Posted: Sat Aug 15, 2020 3:36 pm
by dyqik
AMS wrote:
Fri Aug 14, 2020 12:18 pm
Dust, apparently, and originating from the star itself. (Someone tell Philip Pullman.)

https://www.theguardian.com/science/202 ... betelgeuse

Is it normal for star to kick out enough dust to hide it from view?
Whole galaxies do it sometimes.

Re: Is Betelgeuse About to go Supernovae?

Posted: Sat Aug 15, 2020 3:38 pm
by dyqik
Gfamily wrote:
Sat Aug 15, 2020 1:03 pm
Martin Y wrote:
Sat Aug 15, 2020 12:49 pm
I didn't follow that twitter link till now and I wonder if I misconstrued its talking about convection cells and starspots: is it actually possible to resolve any features at all of an object (even Betelgeuse-sized) 200 parsecs away?
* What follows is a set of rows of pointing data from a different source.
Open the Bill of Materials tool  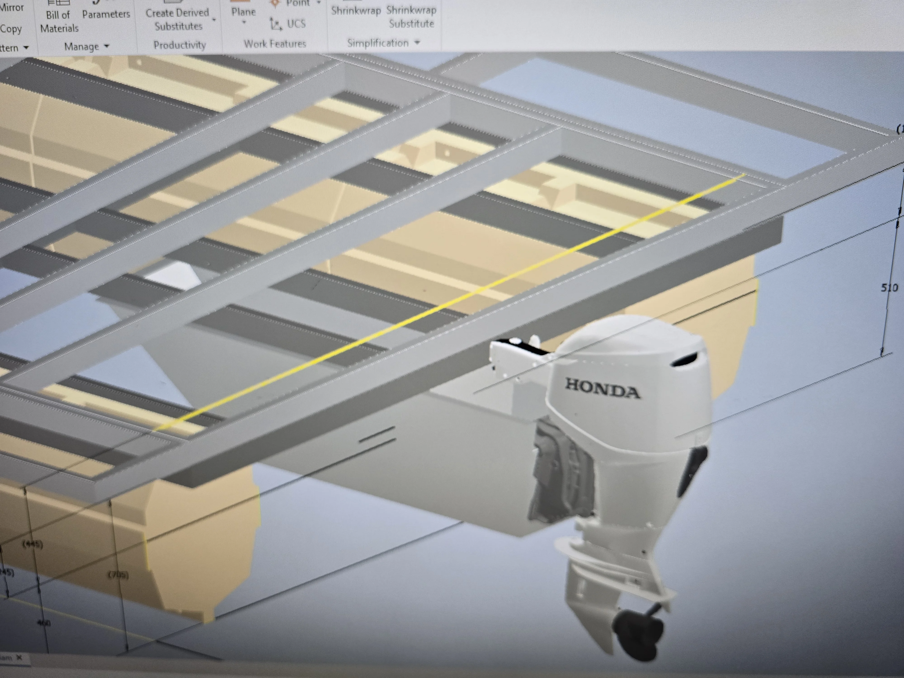[x=59, y=16]
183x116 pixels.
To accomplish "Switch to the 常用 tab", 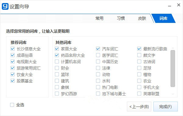I will (99, 18).
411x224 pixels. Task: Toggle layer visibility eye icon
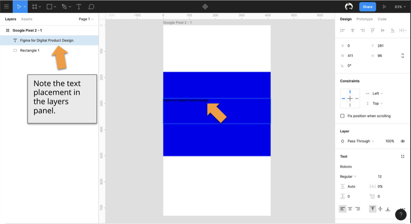click(x=403, y=141)

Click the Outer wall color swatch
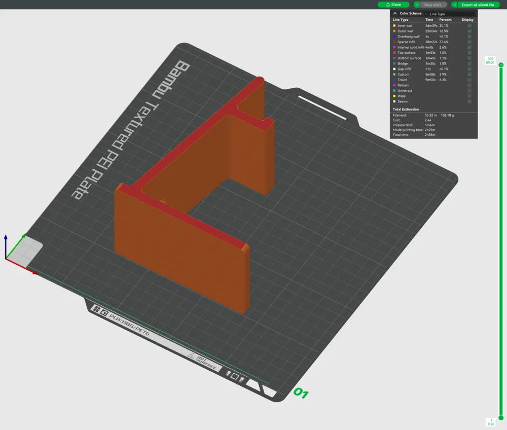pyautogui.click(x=394, y=31)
That seems impossible but I do keep finding myself having to recalibrate my boundaries of the possible.
Betelgeuse was resolved as a disc using optical interferometry as early as the 1930's I think.

ETA 1920 apparently
Here's an image from December.
200214112231-betelgeuse-dec-2019-super-169.jpg
200214112231-betelgeuse-dec-2019-super-169.jpg (12.92 KiB) Viewed 2972 times

Re: Is Betelgeuse About to go Supernovae?

Posted: Sat Aug 15, 2020 3:42 pm
by dyqik
Betelgeuse is 55 milli arcseconds in apparent diameter.

The EHT observations of M87 and SgrA* have an angular resolution of 25 micro arcseconds, so could theoretically put 2000 pixels across Betelgeuse.

Unfortunately stars are really boring to look at in the submm-wave continuum. We get far more information from spectral line observations that don't fully resolve the disk of the star.

Re: Is Betelgeuse About to go Supernovae?

Posted: Sat Aug 15, 2020 4:47 pm
by Martin Y
dyqik wrote:
Sat Aug 15, 2020 3:42 pm
Betelgeuse is 55 milli arcseconds in apparent diameter.
I caught myself thinking "I know it's enormously bigger than the sun but 55mas at 200 parsecs; that would make Betelgeuse several times bigger than the entire orbit of the earth and... Oh. Wait. It is." Got the nagging feeling this was all familiar when I was young and I've got stupid. Guess I just haven't thought about in ages.